Bilan

Les forces de l’ordre arrêtent des employés locaux de l’ONU à Addis-Abeba

L’arrestation de 22 employés éthiopiens des Nations unies marque une nouvelle étape dans le bras de fer qui oppose le gouvernement éthiopien à la communauté internationale. Addis-Abeba est accusé par les organisations de défense des droits humains de multiplier les arrestations ciblant les Tigréens.

L’arrestation de 22 employés éthiopiens des Nations unies marque une nouvelle étape dans le bras de fer qui oppose le gouvernement d’Addis-Abeba à la communauté internationale. Mardi 9 novembre, l’ONU a appris qu’une vingtaine de ses employés locaux ainsi que leurs familles étaient détenus dans différents commissariats de la capitale éthiopienne.

Ce coup de filet inédit intervient alors que d’intenses efforts diplomatiques ont lieu à Addis-Abeba pour tenter d’arracher un cessez-le-feu et mettre un terme à la guerre qui oppose le gouvernement du premier ministre, Abiy Ahmed, aux rebelles des Forces de défense tigréennes (TDF) depuis un an.

L’institution new-yorkaise n’a reçu aucune explication de l’Ethiopie à propos de ces arrestations. « Nous travaillons bien entendu activement avec le gouvernement éthiopien pour obtenir leur libération immédiate », a expliqué Stéphane Dujarric, le porte-parole de l’ONU à New York. Hier, 16 employés étaient toujours détenus dans la soirée tandis que six autres ont été libérés.

Ces membres de différentes agences onusiennes ont été interpellés à Addis-Abeba, lundi et mardi, révèle une source humanitaire. D’après le porte-parole gouvernemental éthiopien, Legesse Tulu, ils ont été appréhendés par la police « à cause de leurs méfaits et de leur participation à des actes de terreur ». 

Mais l’agence Associated Press révèle que ces travailleurs onusiens seraient, en réalité, tous d’origine tigréenne et auraient fait l’objet de profilage ethnique, ce dont se défend la police éthiopienne.

Harcèlements scandaleux

Les forces de l’ordre sont venues les arrêter à leur propre domicile, embarquant également leurs proches. Le harcèlement et la détention d’une personne en fonction de son ethnie sont « absolument inacceptables », a tenu à rappeler, mardi, Ned Price, le porte-parole du secrétariat d’Etat américain.

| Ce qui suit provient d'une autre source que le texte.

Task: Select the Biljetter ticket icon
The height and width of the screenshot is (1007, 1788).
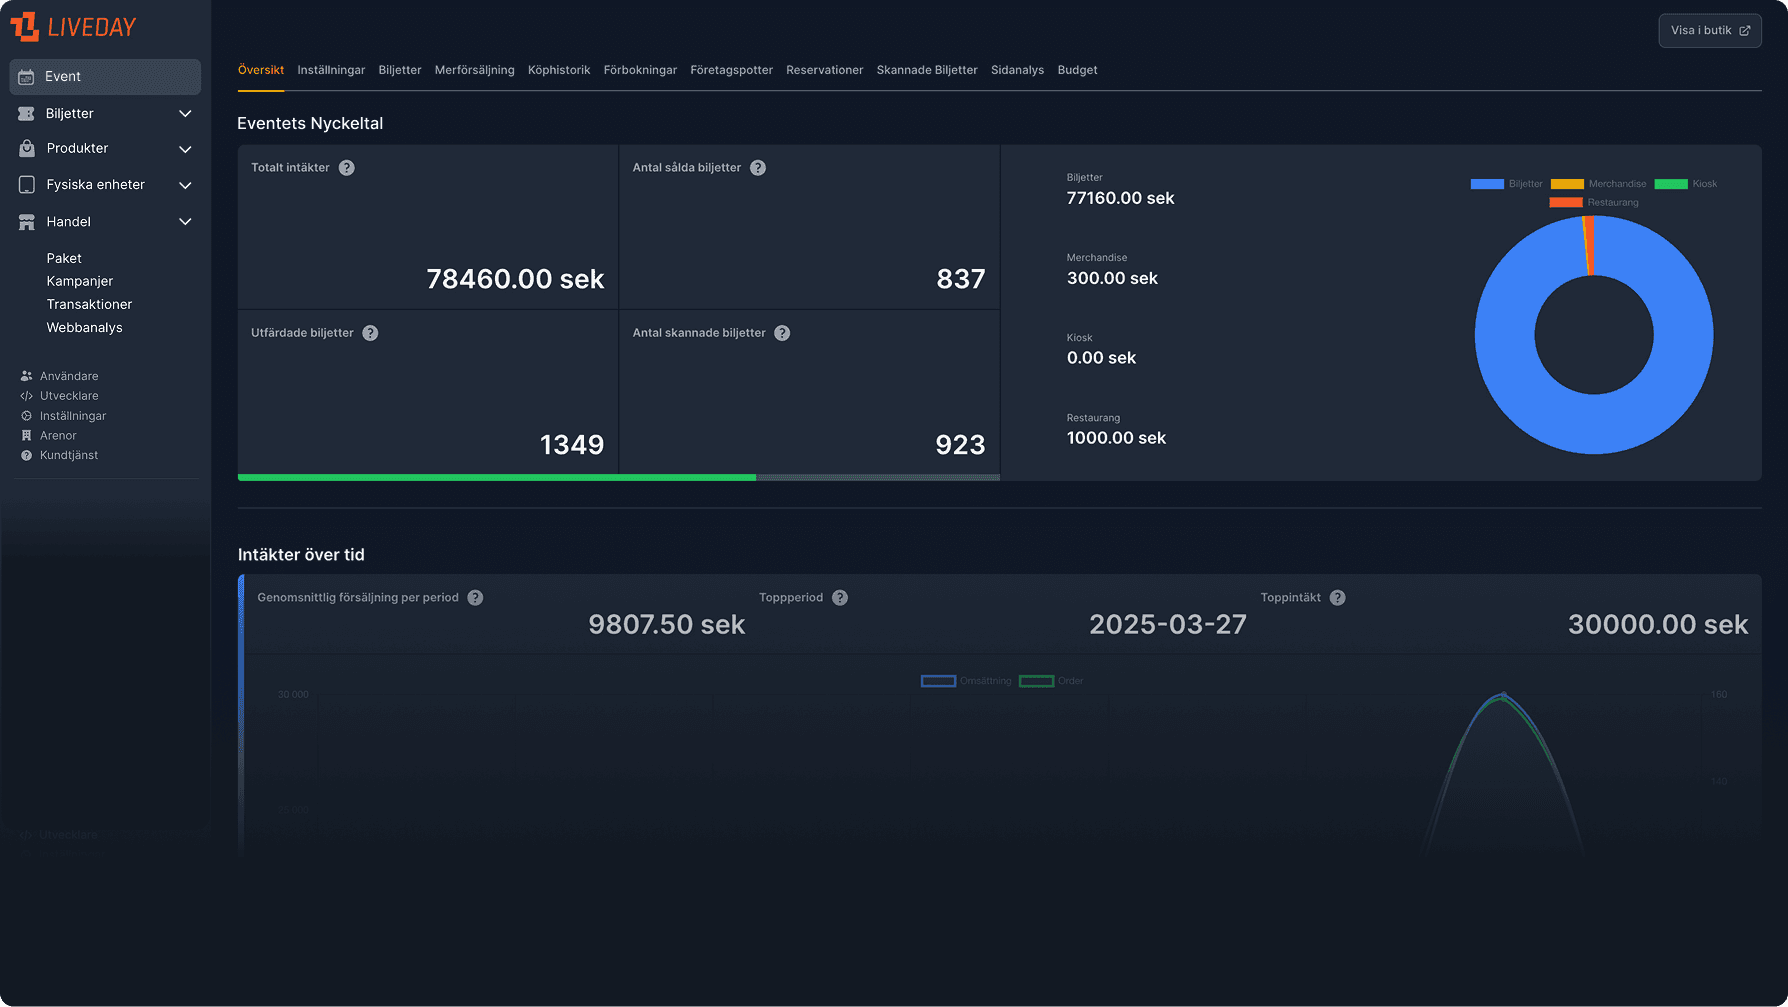Action: point(25,113)
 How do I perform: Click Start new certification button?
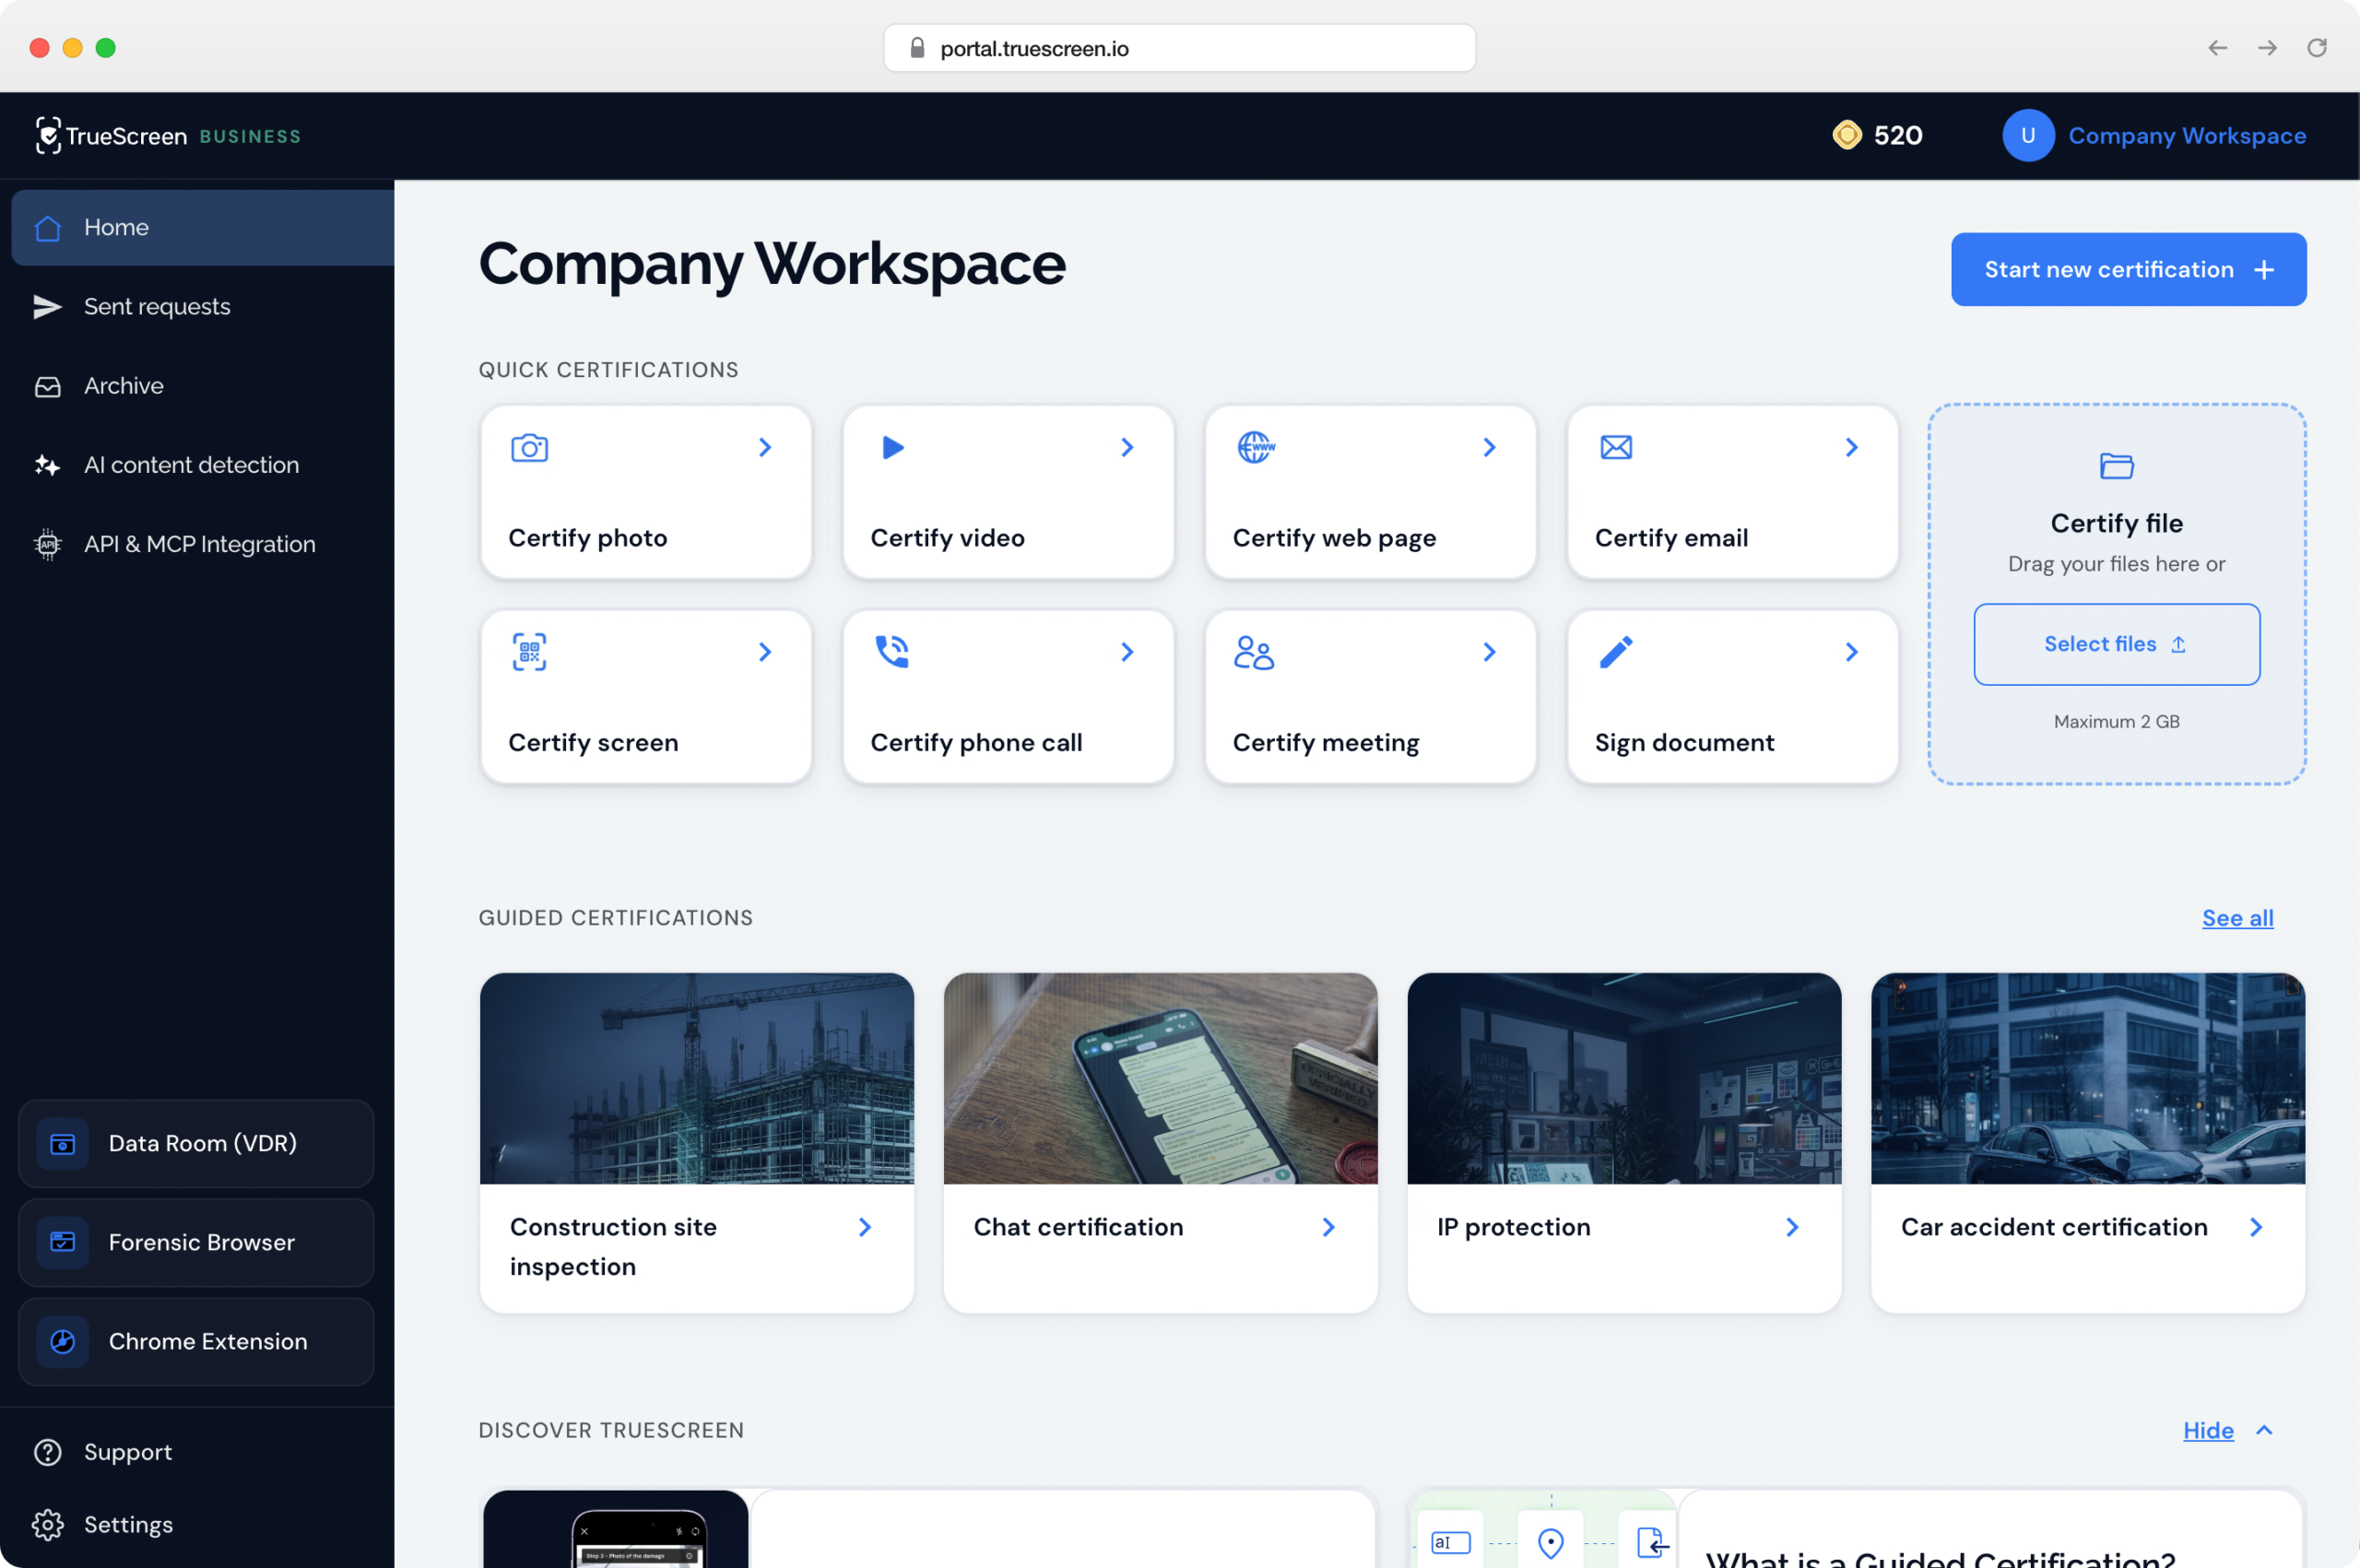click(x=2128, y=270)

Ce ne serait pourtant pas une première : en novembre 2020, dans la région Amhara, frontalière du Tigré en guerre, la police avait demandé au Programme alimentaire mondial une liste de ses employés tigréens, ce que cette agence onusienne avait catégoriquement refusé.

L’état d’urgence décrété le 2 novembre en Ethiopie autorise la police fédérale à mener ce type d’arrestations sans mandats d’arrêt ainsi que des perquisitions sans permis. La disposition a officiellement pour but de démasquer les « espions » parmi la population.

Sauf qu’elle est, pour l’instant, principalement utilisée pour traquer les citoyens d’origine tigréenne. Plusieurs groupes de défense des droits de l’homme craignent que des milliers d’entre eux soient en ce moment détenus dans la capitale éthiopienne.

Cette rafle de travailleurs onusiens crée d’autant plus l’émoi que l’ONU est impliquée dans l’actuelle tentative de médiation entre le premier ministre éthiopien et les rebelles des TDF.

Abiy Ahmed s’est entretenu au téléphone avec le secrétaire général de l’ONU, Antonio Guterres, le 3 novembre, avant de rencontrer Martin Griffiths, le directeur du bureau de la Coordination des affaires humanitaires (OCHA) de l’ONU à Addis-Abeba.

Pour rappel, ce n’est pas là le premier incident entre le gouvernement éthiopien et les Nations unies, qui comptent 2 398 employés locaux dans le pays. Déjà, en septembre, sept hauts responsables de l’Unicef, du Haut-Commissariat aux droits de l’homme et de l’OCHA avaient été déclarés persona non grata, et obligés de quitter l’Ethiopie. Une décision extrêmement rare à une telle échelle.